(Saved data entries)
· · · · · · ·
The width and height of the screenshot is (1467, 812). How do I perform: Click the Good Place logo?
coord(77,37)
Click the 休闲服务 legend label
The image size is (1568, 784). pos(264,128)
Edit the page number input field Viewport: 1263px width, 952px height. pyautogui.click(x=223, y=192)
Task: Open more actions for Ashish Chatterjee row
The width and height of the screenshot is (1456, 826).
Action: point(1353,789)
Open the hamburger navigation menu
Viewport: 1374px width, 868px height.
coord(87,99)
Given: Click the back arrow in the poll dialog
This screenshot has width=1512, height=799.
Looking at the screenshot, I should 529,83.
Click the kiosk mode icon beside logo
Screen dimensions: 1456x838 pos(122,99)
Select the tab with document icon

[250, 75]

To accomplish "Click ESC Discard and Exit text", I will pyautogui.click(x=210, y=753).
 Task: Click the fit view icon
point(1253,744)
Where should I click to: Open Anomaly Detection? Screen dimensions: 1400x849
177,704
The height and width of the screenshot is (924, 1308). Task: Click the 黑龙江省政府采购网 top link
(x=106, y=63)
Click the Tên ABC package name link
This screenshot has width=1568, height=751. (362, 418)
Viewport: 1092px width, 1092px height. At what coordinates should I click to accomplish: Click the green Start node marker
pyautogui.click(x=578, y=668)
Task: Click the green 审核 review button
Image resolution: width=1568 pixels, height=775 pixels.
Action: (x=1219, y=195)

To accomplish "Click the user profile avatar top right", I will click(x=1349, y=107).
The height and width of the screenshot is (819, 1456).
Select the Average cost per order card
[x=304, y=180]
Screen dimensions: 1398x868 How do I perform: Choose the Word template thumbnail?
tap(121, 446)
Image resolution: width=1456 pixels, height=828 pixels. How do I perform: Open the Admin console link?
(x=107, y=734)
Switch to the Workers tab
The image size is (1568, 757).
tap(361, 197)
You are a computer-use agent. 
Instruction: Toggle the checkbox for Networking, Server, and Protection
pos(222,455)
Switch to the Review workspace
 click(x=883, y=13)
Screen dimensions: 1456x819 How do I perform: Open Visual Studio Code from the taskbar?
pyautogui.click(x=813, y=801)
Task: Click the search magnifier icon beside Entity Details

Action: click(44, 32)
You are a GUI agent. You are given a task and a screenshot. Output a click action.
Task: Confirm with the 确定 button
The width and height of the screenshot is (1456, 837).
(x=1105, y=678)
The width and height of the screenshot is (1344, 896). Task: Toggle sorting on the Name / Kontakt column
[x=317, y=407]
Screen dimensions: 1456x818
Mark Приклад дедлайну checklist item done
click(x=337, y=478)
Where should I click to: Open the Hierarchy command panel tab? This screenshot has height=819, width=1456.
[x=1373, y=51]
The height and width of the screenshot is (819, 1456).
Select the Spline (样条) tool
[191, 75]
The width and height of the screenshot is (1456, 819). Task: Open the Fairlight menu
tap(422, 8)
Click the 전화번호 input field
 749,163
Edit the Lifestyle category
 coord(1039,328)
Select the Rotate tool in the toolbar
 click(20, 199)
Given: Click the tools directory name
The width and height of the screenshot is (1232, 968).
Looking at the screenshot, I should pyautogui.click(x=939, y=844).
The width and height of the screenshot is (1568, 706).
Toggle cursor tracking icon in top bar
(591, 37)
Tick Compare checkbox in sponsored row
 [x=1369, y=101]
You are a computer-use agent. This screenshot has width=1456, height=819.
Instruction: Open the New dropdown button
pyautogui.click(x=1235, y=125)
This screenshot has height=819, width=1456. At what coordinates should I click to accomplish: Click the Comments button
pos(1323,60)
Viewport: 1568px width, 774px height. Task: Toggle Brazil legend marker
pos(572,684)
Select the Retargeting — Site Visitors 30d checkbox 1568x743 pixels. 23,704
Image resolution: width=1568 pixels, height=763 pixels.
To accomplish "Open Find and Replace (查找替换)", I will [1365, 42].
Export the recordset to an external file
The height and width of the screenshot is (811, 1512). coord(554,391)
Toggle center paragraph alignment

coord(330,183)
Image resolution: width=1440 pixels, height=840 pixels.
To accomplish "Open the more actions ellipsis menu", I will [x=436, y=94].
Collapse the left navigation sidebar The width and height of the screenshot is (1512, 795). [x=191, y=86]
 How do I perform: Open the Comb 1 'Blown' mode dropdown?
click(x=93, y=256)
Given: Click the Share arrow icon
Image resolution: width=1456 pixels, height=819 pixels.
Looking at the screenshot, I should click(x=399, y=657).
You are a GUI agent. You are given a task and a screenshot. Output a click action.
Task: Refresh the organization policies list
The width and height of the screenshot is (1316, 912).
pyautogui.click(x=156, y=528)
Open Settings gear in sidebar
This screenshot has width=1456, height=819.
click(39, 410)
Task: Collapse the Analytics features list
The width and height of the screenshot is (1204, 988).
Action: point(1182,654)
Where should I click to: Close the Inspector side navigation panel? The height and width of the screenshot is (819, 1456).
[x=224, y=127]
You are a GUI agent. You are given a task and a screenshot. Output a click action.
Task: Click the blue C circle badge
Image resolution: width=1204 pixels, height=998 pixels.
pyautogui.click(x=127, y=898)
· · · · · · ·
**TASK**
Determine how many lines in the entries above hold the string "arrow", then report that number and nothing further.

**SOLUTION TO THE PROBLEM**
2